INSTRUCTION:
In the data items below, take the lines starting with the line containing "Describe the element at coordinates (608, 398)" and going on through the line containing "search-button is located". Reproduce only those lines, substituting "Determine" for "Identify" and leaving everything else unchanged.

Data items
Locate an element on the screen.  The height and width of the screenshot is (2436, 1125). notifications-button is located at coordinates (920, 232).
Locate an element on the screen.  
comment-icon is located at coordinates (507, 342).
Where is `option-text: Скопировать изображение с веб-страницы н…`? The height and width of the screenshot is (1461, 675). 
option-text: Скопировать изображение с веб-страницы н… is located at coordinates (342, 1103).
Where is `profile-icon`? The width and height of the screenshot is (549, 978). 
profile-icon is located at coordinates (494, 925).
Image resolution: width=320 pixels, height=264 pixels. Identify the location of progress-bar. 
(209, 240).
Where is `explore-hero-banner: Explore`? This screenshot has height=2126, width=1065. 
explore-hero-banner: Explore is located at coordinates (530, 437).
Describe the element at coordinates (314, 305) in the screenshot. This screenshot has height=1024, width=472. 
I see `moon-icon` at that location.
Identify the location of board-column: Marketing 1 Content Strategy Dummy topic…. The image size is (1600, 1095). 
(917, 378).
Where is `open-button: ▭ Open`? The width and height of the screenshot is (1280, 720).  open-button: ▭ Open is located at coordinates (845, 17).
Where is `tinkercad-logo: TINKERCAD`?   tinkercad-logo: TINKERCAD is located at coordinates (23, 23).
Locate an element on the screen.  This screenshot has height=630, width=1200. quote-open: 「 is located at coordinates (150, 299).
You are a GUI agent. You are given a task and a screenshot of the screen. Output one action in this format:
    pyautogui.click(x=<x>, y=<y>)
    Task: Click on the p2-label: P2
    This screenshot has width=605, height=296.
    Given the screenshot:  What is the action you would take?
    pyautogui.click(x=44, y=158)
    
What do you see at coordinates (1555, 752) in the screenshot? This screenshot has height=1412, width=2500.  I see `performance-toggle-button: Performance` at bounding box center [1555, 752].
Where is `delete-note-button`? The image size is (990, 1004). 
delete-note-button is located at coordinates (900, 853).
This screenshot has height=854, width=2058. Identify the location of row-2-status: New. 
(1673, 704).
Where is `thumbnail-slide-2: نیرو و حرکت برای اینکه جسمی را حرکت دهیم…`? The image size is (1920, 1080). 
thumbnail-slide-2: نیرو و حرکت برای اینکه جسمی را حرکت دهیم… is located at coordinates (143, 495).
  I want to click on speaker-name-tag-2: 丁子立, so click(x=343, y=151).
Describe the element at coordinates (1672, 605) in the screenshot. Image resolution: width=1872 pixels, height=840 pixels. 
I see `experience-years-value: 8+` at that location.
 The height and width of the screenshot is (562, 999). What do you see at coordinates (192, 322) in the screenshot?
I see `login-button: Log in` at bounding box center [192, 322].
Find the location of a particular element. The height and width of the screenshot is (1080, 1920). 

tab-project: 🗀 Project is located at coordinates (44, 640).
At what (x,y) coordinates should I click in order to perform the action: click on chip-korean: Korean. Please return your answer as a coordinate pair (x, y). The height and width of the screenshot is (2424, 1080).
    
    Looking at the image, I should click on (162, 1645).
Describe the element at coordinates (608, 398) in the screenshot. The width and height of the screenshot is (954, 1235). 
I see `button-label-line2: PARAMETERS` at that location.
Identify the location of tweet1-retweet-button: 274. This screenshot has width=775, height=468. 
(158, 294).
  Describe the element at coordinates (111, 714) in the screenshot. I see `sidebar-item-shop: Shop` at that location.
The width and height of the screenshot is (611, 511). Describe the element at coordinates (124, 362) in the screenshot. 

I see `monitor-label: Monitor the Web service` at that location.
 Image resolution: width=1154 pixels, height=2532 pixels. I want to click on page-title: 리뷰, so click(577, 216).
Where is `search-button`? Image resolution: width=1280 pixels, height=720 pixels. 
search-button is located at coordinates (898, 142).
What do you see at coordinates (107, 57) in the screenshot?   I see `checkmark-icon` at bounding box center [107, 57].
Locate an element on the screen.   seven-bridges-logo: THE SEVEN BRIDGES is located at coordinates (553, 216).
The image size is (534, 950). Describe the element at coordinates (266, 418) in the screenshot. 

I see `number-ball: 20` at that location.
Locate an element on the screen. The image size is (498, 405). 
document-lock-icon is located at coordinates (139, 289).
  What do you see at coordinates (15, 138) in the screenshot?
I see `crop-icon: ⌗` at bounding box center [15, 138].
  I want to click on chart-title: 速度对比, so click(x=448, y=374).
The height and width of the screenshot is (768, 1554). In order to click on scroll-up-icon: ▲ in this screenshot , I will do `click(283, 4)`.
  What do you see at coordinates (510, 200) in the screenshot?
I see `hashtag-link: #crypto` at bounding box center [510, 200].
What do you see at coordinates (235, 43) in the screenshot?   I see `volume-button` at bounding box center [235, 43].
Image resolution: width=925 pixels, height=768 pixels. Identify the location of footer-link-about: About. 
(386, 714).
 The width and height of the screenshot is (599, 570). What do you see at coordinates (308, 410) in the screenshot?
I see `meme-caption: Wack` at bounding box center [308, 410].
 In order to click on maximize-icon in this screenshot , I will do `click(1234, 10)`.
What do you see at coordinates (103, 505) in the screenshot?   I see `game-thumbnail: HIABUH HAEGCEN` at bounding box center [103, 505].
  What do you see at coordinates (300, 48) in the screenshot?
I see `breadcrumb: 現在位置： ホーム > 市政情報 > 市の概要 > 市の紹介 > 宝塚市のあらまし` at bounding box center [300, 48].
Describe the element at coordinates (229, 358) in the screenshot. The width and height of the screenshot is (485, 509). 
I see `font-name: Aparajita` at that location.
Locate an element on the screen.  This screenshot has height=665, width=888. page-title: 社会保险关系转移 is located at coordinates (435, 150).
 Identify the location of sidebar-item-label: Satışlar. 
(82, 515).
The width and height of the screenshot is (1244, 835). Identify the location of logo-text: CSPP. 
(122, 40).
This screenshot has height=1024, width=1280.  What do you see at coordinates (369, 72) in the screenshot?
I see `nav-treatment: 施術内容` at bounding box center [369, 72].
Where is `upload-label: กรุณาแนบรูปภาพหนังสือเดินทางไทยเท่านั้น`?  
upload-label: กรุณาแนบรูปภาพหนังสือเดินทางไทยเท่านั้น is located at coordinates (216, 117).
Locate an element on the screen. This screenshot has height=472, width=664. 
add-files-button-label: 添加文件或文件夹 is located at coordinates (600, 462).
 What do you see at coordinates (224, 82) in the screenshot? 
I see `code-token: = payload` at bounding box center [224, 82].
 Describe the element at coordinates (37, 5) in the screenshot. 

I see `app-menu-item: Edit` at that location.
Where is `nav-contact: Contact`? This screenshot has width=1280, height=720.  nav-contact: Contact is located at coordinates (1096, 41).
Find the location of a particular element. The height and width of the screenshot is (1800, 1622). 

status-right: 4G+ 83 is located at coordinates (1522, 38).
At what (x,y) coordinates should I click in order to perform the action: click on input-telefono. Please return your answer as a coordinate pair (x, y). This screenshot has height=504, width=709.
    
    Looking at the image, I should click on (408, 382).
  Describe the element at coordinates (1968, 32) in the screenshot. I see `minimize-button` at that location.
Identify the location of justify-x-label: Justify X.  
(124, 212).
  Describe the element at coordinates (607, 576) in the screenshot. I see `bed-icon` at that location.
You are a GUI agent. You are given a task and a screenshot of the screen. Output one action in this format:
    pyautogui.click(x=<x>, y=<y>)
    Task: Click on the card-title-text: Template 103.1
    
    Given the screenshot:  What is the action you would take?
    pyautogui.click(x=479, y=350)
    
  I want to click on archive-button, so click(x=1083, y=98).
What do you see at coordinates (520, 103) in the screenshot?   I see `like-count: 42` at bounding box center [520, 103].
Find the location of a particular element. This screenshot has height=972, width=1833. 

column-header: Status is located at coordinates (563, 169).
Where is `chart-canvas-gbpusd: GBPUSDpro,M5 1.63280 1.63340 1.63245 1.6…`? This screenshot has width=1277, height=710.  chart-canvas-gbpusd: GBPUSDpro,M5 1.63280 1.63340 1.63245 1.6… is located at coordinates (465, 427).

EXPECTED ANSWER:
Describe the element at coordinates (608, 398) in the screenshot. The width and height of the screenshot is (954, 1235). 
I see `button-label-line2: PARAMETERS` at that location.
Determine the location of tweet1-retweet-button: 274. This screenshot has width=775, height=468. 
(158, 294).
  Describe the element at coordinates (111, 714) in the screenshot. I see `sidebar-item-shop: Shop` at that location.
The width and height of the screenshot is (611, 511). Describe the element at coordinates (124, 362) in the screenshot. 

I see `monitor-label: Monitor the Web service` at that location.
 Image resolution: width=1154 pixels, height=2532 pixels. I want to click on page-title: 리뷰, so click(577, 216).
Where is `search-button`? Image resolution: width=1280 pixels, height=720 pixels. 
search-button is located at coordinates (898, 142).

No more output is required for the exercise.